### Material shown

■ ■ ■ ■ ■ ■ ■

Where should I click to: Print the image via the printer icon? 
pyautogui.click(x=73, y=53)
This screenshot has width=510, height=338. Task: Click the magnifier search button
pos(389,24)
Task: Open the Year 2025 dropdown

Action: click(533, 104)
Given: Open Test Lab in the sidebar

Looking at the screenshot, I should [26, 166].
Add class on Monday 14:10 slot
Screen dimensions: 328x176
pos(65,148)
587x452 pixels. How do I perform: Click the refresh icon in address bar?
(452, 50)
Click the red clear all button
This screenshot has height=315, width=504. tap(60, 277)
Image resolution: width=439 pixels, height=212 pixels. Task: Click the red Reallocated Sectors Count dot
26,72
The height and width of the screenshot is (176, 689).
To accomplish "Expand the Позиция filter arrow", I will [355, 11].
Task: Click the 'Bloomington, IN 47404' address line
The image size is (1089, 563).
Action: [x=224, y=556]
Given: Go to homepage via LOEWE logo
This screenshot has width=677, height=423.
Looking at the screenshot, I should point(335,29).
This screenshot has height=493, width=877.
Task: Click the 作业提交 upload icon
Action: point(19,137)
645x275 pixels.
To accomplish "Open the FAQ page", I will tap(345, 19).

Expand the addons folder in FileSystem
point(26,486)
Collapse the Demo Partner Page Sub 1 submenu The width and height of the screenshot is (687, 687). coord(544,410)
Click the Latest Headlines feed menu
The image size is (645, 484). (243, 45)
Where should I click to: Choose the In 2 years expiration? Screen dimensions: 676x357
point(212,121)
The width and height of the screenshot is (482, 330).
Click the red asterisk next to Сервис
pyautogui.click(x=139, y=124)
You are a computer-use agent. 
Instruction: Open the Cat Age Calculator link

■ ■ ■ ■ ■ ■ ■

### Stated problem
Arrange the items from the line that contains "Given: Go to homepage via LOEWE logo" through the line that contains "The image size is (645, 484). (243, 45)" as a Markdown table with the columns Row and Item line, numbering each row and omitting blank lines.

### Task response
| Row | Item line |
|---|---|
| 1 | Given: Go to homepage via LOEWE logo |
| 2 | This screenshot has width=677, height=423. |
| 3 | Looking at the screenshot, I should point(335,29). |
| 4 | This screenshot has height=493, width=877. |
| 5 | Task: Click the 作业提交 upload icon |
| 6 | Action: point(19,137) |
| 7 | 645x275 pixels. |
| 8 | To accomplish "Open the FAQ page", I will tap(345, 19). |
| 9 | Expand the addons folder in FileSystem |
| 10 | point(26,486) |
| 11 | Collapse the Demo Partner Page Sub 1 submenu The width and height of the screenshot is (687, 687). coord(544,410) |
| 12 | Click the Latest Headlines feed menu |
| 13 | The image size is (645, 484). (243, 45) |